How Ocado broke down its monoliths to create a scalable, saleable Smart Platform
Ocado wrote most of its own software and intends to sell it to other retailers - but the original monolithic architecture had to be torn down first
With 645,000 customers, 49,000 products and three distribution centres (for now - it is building a fourth), Ocado is the world's largest online grocer. However, even this disruptive firm has legacy technology.
"Even though we're a grocery retailer on the front of it, we're not your typical retail enterprise," said software engineering team lead Matthew Cornford, at Computing's DevOps Summit. "Behind the scenes there's a vast array of technology powering our retail business…
"We've learnt that just picking software off the shelf isn't sufficient for our real-world problems and our complex needs. To address these problems, we've had to build up competencies in-house."
Infrastructure team lead Luis Periquito said, "We had a very central typical enterprise solution, where if we want to grow things we just add more: we have central databases and if they run out of grunt, we add more CPUs and more RAM."
He continued, "As we have these massive monoliths, we force everything running on those machines to be exactly the same. Every single development team, every single application will have to work the same way [and] on the same environment."
This monolithic environment brought many challenges to Ocado, which Cornford summarised as competition; painful deployment; and narrow focus.

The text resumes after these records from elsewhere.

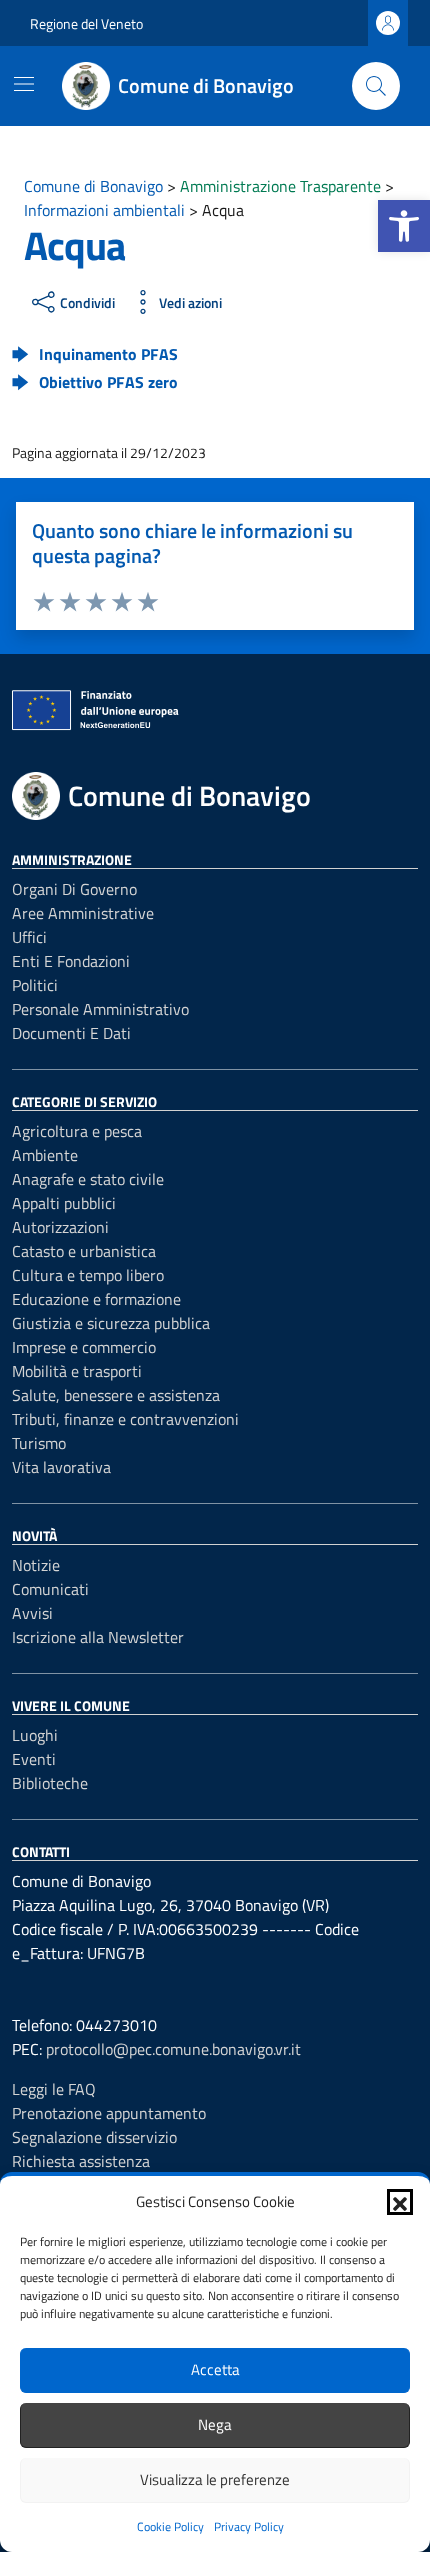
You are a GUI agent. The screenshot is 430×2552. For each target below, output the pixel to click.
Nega (215, 2424)
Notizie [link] (36, 1565)
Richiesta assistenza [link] (81, 2161)
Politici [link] (35, 985)
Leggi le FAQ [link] (54, 2089)
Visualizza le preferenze (215, 2479)
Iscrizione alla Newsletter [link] (98, 1637)
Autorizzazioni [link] (60, 1227)
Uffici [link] (29, 937)
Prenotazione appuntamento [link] (109, 2113)
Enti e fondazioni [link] (71, 961)
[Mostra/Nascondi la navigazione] (24, 84)
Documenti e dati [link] (71, 1033)
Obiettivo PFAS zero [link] (108, 382)
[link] (404, 226)
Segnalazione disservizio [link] (94, 2137)
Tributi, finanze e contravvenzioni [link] (125, 1419)
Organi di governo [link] (74, 889)
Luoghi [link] (35, 1735)
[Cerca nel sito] (376, 86)
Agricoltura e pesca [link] (77, 1131)
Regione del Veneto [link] (86, 23)
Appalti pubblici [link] (64, 1203)
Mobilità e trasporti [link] (77, 1371)
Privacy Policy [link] (249, 2526)
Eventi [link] (34, 1759)
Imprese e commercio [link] (84, 1347)
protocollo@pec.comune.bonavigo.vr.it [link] (173, 2049)
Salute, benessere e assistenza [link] (116, 1395)
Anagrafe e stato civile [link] (88, 1179)
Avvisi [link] (32, 1613)
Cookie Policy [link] (170, 2526)
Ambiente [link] (45, 1155)
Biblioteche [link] (50, 1783)
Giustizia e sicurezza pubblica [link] (111, 1323)
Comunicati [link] (50, 1589)
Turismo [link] (39, 1443)
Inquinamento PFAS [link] (108, 354)
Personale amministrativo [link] (100, 1009)
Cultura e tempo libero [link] (88, 1275)
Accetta (215, 2369)
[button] (400, 2202)
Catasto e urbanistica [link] (84, 1251)
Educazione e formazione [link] (96, 1299)
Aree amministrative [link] (83, 913)
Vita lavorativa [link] (61, 1467)
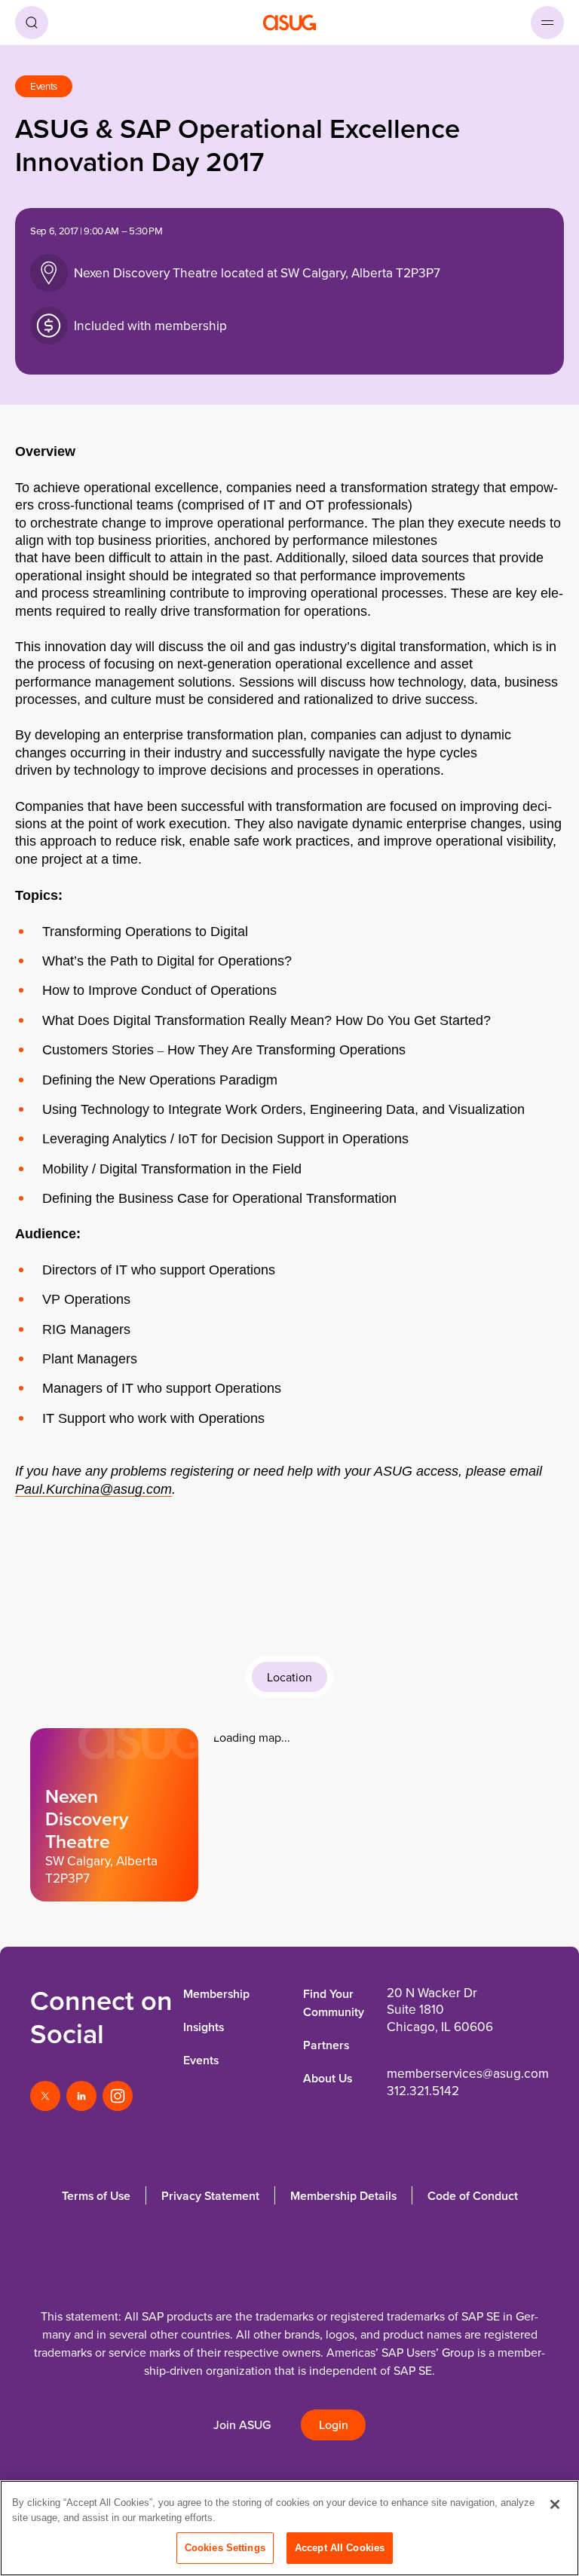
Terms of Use (96, 2195)
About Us (327, 2078)
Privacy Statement (210, 2195)
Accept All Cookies (339, 2547)
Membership (216, 1993)
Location (289, 1677)
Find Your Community (333, 2003)
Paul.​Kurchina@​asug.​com (93, 1489)
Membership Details (343, 2195)
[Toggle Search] (31, 22)
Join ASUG (242, 2425)
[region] (289, 2528)
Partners (326, 2045)
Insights (203, 2027)
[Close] (554, 2504)
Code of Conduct (472, 2195)
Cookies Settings (225, 2547)
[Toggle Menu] (547, 22)
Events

Competition: "In a warehouse the size of ours, there are multiple projects going on, and these were assigned project managers, whose role it was to ensure that the technology part of the project was delivered on-time… The developers weren't equipped to know which projects were the most important - which was going to have the most valuable impact. What often happened was that the IT project manager who could shout the loudest would get their work done first."
Painful deployment: "If I wanted to deliver a monolithic application, that means downtime… and reduces the throughput and efficiency of our warehouse… Luckily there was a natural downtime window at the end of the day, and all of our deployments had to be done in this time.
"We also had quite a lengthy approval process to go through. To get a deployment done we had to sign a form; chase a manager to sign it off; find someone in Operations to action our deployment; and this was all at the end of the day when everyone either wants to go home, or has already gone home…
"Add to that the fact that our code wouldn't actually start running until six or seven in the evening, so if something did go wrong that inevitably meant the developer on call would get called in the early evening - if they were lucky - or more likely in the middle of the night to sort out a problem."
Narrow focus: "Our production environments were imposed on us by the infrastructure team. This led to teams that were quite narrow in focus and specialised… The problem with this is when something goes wrong, you need everyone to sort it out because no-one has the big picture. I remember a few support calls with tens of people where everyone was just trying to figure out if the fault lay in their area. That tendency can lead to stress, conflict and mistrust between teams."
How Ocado broke down its monoliths to create a scalable, saleable Smart Platform
Ocado wrote most of its own software and intends to sell it to other retailers - but the original monolithic architecture had to be torn down first
Breaking down the monoliths
"Our current challenge is to create a warehouse system that can power the world's largest retailers - so we couldn't use monoliths any more," said Periquito. "It's very hard to create monoliths; it's very hard to replicate...and they're very expensive to start with…Instead, we had to use models: buildable parts that we could grow as and when we need. If we need to pack more items, we add more bots.
"[In the new system] we have all these moving parts, so scale out naturally became very important. If we want to add more resources, we add more resources - we don't try to grow the resources we have. That means we can expend capital if and when we need to; hopefully we don't have such a huge capital expense at the building."
Cornford added, "The monoliths are mostly gone, and we've moved to a more service-based architecture; something that's horizontally scalable and expects underlying infrastructure to fail. This is great because it means that our applications are more reliable in the face of actual hardware failures, and in the face of planned failure, like deployments and upgrades… It means we can do these things more often."
Ocado took its first steps to becoming a technology supplier late last year, and it intends to continue this expansion - aiming at what Periquito called "the infrastructure Holy Grail": starting from a completely powered-off server room and warehouse, but able to automatically turn everything on, deploying infrastructure and applications and configuring the network without anyone touching it - anywhere in the world.
"This," he admits, "is a really big challenge."